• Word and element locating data
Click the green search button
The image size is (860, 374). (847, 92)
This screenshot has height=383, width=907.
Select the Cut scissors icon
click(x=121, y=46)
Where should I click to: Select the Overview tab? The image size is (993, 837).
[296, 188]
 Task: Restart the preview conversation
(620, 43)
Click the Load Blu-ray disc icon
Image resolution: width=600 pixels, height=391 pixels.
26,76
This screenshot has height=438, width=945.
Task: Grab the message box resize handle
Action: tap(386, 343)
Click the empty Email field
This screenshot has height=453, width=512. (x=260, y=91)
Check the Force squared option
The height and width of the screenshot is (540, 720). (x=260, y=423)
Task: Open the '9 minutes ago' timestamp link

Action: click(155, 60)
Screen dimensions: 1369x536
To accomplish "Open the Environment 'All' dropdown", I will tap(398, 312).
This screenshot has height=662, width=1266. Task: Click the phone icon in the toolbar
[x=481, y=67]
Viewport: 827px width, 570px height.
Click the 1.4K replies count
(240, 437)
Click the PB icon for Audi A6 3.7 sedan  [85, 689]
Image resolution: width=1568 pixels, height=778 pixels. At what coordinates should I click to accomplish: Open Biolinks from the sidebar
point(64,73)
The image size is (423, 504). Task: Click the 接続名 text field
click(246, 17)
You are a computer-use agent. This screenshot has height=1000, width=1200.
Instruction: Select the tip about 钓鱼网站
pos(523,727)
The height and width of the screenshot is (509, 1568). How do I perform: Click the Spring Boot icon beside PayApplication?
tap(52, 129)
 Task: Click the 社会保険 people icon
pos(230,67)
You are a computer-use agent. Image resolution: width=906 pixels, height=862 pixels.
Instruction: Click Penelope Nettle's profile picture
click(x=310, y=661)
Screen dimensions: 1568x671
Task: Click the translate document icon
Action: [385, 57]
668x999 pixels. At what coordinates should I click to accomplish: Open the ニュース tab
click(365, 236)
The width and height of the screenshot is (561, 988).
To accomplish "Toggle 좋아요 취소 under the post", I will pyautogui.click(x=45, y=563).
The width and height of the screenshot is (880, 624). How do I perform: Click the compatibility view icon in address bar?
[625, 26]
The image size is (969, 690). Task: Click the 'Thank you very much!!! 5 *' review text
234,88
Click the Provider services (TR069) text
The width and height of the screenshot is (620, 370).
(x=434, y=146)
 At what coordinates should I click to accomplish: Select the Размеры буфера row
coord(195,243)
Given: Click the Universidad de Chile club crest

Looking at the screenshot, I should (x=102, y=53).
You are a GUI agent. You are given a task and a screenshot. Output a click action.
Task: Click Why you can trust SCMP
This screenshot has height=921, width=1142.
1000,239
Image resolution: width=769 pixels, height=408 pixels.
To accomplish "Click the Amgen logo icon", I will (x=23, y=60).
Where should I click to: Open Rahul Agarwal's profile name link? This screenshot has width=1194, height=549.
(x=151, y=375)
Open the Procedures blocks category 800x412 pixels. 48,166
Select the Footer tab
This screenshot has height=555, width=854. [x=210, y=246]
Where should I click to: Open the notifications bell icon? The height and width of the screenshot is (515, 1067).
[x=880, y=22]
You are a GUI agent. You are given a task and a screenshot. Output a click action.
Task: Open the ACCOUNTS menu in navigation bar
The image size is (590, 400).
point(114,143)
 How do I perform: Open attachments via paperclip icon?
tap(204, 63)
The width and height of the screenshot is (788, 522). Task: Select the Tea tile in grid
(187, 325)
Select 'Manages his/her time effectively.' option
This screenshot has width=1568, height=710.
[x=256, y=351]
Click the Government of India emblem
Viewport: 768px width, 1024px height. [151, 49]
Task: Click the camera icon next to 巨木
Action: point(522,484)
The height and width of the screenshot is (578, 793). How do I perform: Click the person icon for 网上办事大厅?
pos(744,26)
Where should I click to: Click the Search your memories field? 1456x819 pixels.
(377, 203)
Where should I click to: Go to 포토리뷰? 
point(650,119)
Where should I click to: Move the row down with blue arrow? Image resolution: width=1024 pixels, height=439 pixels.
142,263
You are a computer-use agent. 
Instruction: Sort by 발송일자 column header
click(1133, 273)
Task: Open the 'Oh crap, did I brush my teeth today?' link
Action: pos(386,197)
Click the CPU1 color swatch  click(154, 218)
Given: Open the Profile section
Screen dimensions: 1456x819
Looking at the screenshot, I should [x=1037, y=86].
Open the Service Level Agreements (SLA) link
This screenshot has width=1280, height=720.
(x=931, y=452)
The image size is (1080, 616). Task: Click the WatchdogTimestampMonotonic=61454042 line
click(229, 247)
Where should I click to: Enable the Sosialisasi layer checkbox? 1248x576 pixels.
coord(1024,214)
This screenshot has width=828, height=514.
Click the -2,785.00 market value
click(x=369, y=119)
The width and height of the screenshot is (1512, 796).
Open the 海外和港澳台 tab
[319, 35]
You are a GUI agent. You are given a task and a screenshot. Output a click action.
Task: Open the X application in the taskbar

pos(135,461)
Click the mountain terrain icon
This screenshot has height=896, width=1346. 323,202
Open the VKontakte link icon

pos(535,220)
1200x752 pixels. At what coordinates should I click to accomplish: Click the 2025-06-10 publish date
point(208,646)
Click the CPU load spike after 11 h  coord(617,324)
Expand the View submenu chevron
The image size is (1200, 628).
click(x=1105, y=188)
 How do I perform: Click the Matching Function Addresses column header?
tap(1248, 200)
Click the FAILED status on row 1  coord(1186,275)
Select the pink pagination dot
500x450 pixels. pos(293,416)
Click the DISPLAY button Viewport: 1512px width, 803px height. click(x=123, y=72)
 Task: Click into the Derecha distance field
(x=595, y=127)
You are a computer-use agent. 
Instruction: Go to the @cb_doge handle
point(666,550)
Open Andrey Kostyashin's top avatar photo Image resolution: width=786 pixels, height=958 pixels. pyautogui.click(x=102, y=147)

• Work to be completed
Format these lines as a JSON list of strings, with one string for each line and blank lines omitted.

• Expected answer
[
  "Click the green search button",
  "The image size is (860, 374). (847, 92)",
  "This screenshot has height=383, width=907.",
  "Select the Cut scissors icon",
  "click(x=121, y=46)",
  "Where should I click to: Select the Overview tab? The image size is (993, 837).",
  "[296, 188]",
  " Task: Restart the preview conversation",
  "(620, 43)",
  "Click the Load Blu-ray disc icon",
  "Image resolution: width=600 pixels, height=391 pixels.",
  "26,76",
  "This screenshot has height=438, width=945.",
  "Task: Grab the message box resize handle",
  "Action: tap(386, 343)",
  "Click the empty Email field",
  "This screenshot has height=453, width=512. (x=260, y=91)",
  "Check the Force squared option",
  "The height and width of the screenshot is (540, 720). (x=260, y=423)",
  "Task: Open the '9 minutes ago' timestamp link",
  "Action: click(155, 60)",
  "Screen dimensions: 1369x536",
  "To accomplish \"Open the Environment 'All' dropdown\", I will tap(398, 312).",
  "This screenshot has height=662, width=1266. Task: Click the phone icon in the toolbar",
  "[x=481, y=67]",
  "Viewport: 827px width, 570px height.",
  "Click the 1.4K replies count",
  "(240, 437)",
  "Click the PB icon for Audi A6 3.7 sedan  [85, 689]",
  "Image resolution: width=1568 pixels, height=778 pixels. At what coordinates should I click to accomplish: Open Biolinks from the sidebar",
  "point(64,73)",
  "The image size is (423, 504). Task: Click the 接続名 text field",
  "click(246, 17)",
  "You are a computer-use agent. This screenshot has height=1000, width=1200.",
  "Instruction: Select the tip about 钓鱼网站",
  "pos(523,727)",
  "The height and width of the screenshot is (509, 1568). How do I perform: Click the Spring Boot icon beside PayApplication?",
  "tap(52, 129)",
  " Task: Click the 社会保険 people icon",
  "pos(230,67)",
  "You are a computer-use agent. Image resolution: width=906 pixels, height=862 pixels.",
  "Instruction: Click Penelope Nettle's profile picture",
  "click(x=310, y=661)",
  "Screen dimensions: 1568x671",
  "Task: Click the translate document icon",
  "Action: [385, 57]",
  "668x999 pixels. At what coordinates should I click to accomplish: Open the ニュース tab",
  "click(365, 236)",
  "The width and height of the screenshot is (561, 988).",
  "To accomplish \"Toggle 좋아요 취소 under the post\", I will pyautogui.click(x=45, y=563).",
  "The width and height of the screenshot is (880, 624). How do I perform: Click the compatibility view icon in address bar?",
  "[625, 26]",
  "The image size is (969, 690). Task: Click the 'Thank you very much!!! 5 *' review text",
  "234,88",
  "Click the Provider services (TR069) text",
  "The width and height of the screenshot is (620, 370).",
  "(x=434, y=146)",
  " At what coordinates should I click to accomplish: Select the Размеры буфера row",
  "coord(195,243)",
  "Given: Click the Universidad de Chile club crest",
  "Looking at the screenshot, I should (x=102, y=53).",
  "You are a GUI agent. You are given a task and a screenshot. Output a click action.",
  "Task: Click Why you can trust SCMP",
  "This screenshot has height=921, width=1142.",
  "1000,239",
  "Image resolution: width=769 pixels, height=408 pixels.",
  "To accomplish \"Click the Amgen logo icon\", I will (x=23, y=60).",
  "Where should I click to: Open Rahul Agarwal's profile name link? This screenshot has width=1194, height=549.",
  "(x=151, y=375)",
  "Open the Procedures blocks category 800x412 pixels. 48,166",
  "Select the Footer tab",
  "This screenshot has height=555, width=854. [x=210, y=246]",
  "Where should I click to: Open the notifications bell icon? The height and width of the screenshot is (515, 1067).",
  "[x=880, y=22]",
  "You are a GUI agent. You are given a task and a screenshot. Output a click action.",
  "Task: Open the ACCOUNTS menu in navigation bar",
  "The image size is (590, 400).",
  "point(114,143)",
  " How do I perform: Open attachments via paperclip icon?",
  "tap(204, 63)",
  "The width and height of the screenshot is (788, 522). Task: Select the Tea tile in grid",
  "(187, 325)",
  "Select 'Manages his/her time effectively.' option",
  "This screenshot has width=1568, height=710.",
  "[x=256, y=351]",
  "Click the Government of India emblem",
  "Viewport: 768px width, 1024px height. [151, 49]",
  "Task: Click the camera icon next to 巨木",
  "Action: point(522,484)",
  "The height and width of the screenshot is (578, 793). How do I perform: Click the person icon for 网上办事大厅?",
  "pos(744,26)",
  "Where should I click to: Click the Search your memories field? 1456x819 pixels.",
  "(377, 203)",
  "Where should I click to: Go to 포토리뷰? ",
  "point(650,119)",
  "Where should I click to: Move the row down with blue arrow? Image resolution: width=1024 pixels, height=439 pixels.",
  "142,263",
  "You are a computer-use agent. ",
  "Instruction: Sort by 발송일자 column header",
  "click(1133, 273)",
  "Task: Open the 'Oh crap, did I brush my teeth today?' link",
  "Action: pos(386,197)",
  "Click the CPU1 color swatch  click(154, 218)",
  "Given: Open the Profile section",
  "Screen dimensions: 1456x819",
  "Looking at the screenshot, I should [x=1037, y=86].",
  "Open the Service Level Agreements (SLA) link",
  "This screenshot has width=1280, height=720.",
  "(x=931, y=452)",
  "The image size is (1080, 616). Task: Click the WatchdogTimestampMonotonic=61454042 line",
  "click(229, 247)",
  "Where should I click to: Enable the Sosialisasi layer checkbox? 1248x576 pixels.",
  "coord(1024,214)",
  "This screenshot has width=828, height=514.",
  "Click the -2,785.00 market value",
  "click(x=369, y=119)",
  "The width and height of the screenshot is (1512, 796).",
  "Open the 海外和港澳台 tab",
  "[319, 35]",
  "You are a GUI agent. You are given a task and a screenshot. Output a click action.",
  "Task: Open the X application in the taskbar",
  "pos(135,461)",
  "Click the mountain terrain icon",
  "This screenshot has height=896, width=1346. 323,202",
  "Open the VKontakte link icon",
  "pos(535,220)",
  "1200x752 pixels. At what coordinates should I click to accomplish: Click the 2025-06-10 publish date",
  "point(208,646)",
  "Click the CPU load spike after 11 h  coord(617,324)",
  "Expand the View submenu chevron",
  "The image size is (1200, 628).",
  "click(x=1105, y=188)",
  " How do I perform: Click the Matching Function Addresses column header?",
  "tap(1248, 200)",
  "Click the FAILED status on row 1  coord(1186,275)",
  "Select the pink pagination dot",
  "500x450 pixels. pos(293,416)",
  "Click the DISPLAY button Viewport: 1512px width, 803px height. click(x=123, y=72)",
  " Task: Click into the Derecha distance field",
  "(x=595, y=127)",
  "You are a computer-use agent. ",
  "Instruction: Go to the @cb_doge handle",
  "point(666,550)",
  "Open Andrey Kostyashin's top avatar photo Image resolution: width=786 pixels, height=958 pixels. pyautogui.click(x=102, y=147)"
]